** PROBLEMS TO SOLVE **
A - In the passage about wet collodion photography, what did the author set up in front of a computer?
B - Reproduce the passage about wet collodion photography between "Spring all year" and "my current concepts.", inclusive.
C - Write the next part of the passage about wet collodion photography, picking up after its final sentence.

** PASSAGE **
::::::::
Spring all year round
Between April and December 2020, due to COVID-19, it was difficult for me to continue my photographic research, since I could not welcome models for my projects. While browsing the Internet, I noticed that there were artists who offered virtual sessions with models who sometimes lived thousands of kilometers away. I then had the idea of setting up a bellows device in front of a computer to convert digital representations into wet collodion. I wanted to revisit previous productions and “recontextualize”, reinterpret my favorites. The result turned out to be so interesting that I made a series. In this way, I have anchored ancient processes with the technology of today. I have reached a stage in my life where I have to go back to the knowledge of the past to refine my current concepts.
Against the current technological speed of today, I try to find a speed that suits my aesthetic style. I record times rather than moments. On average, my shots for this project were between 8 to 20 minutes. With this ancient medium, I question the materiality of the image by highlighting errors, accidents, imperfections and the qualities of vagueness; it is the completely manual know-how that interests me. Thus, I am not in the service of a program or an automatic imaging machine.
::::::::
** DATA EXTRACT **
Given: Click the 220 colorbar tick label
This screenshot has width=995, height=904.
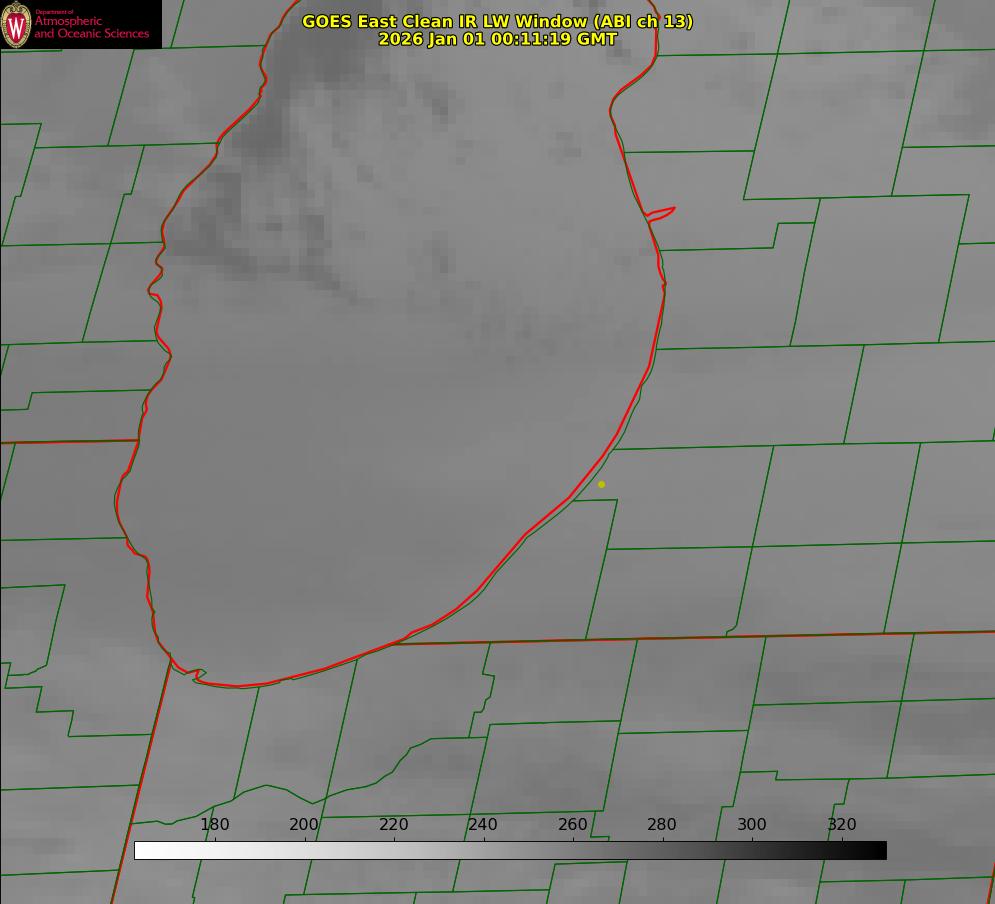Looking at the screenshot, I should (x=394, y=824).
::::::::
** ANSWERS TO THE TASKS **
A - A bellows device

B -
Spring all year round
Between April and December 2020, due to COVID-19, it was difficult for me to continue my photographic research, since I could not welcome models for my projects. While browsing the Internet, I noticed that there were artists who offered virtual sessions with models who sometimes lived thousands of kilometers away. I then had the idea of setting up a bellows device in front of a computer to convert digital representations into wet collodion. I wanted to revisit previous productions and “recontextualize”, reinterpret my favorites. The result turned out to be so interesting that I made a series. In this way, I have anchored ancient processes with the technology of today. I have reached a stage in my life where I have to go back to the knowledge of the past to refine my current concepts.

C -
Investing in slow photography means producing images that are recorded in all delicacy. The writing of time is visible on my performative and poetic representations: the collodion that has flowed onto the plate or even dried over time. Slow photography allows me to remain open to all the unforeseen events that disturb my initial intention, my mental concepts.
*As you know, the wet collodion technique is the process that replaced the daguerreotype in the late 1840s; It is this complex chemical method that is the origin of the term photography. Briefly, wet collodion is a technique developed by Frederick Scott Archer (1850). Using old processes, I make a yellowish syrup that I coat on an aluminum sheet (5×7 inches). Then I insert the latter into a bellows device from the beginning of the 20th century. Once the shot is taken, the matrix serves me as a positive. In the end, I digitize my aluminum plate to make large format prints on paper for exhibitions.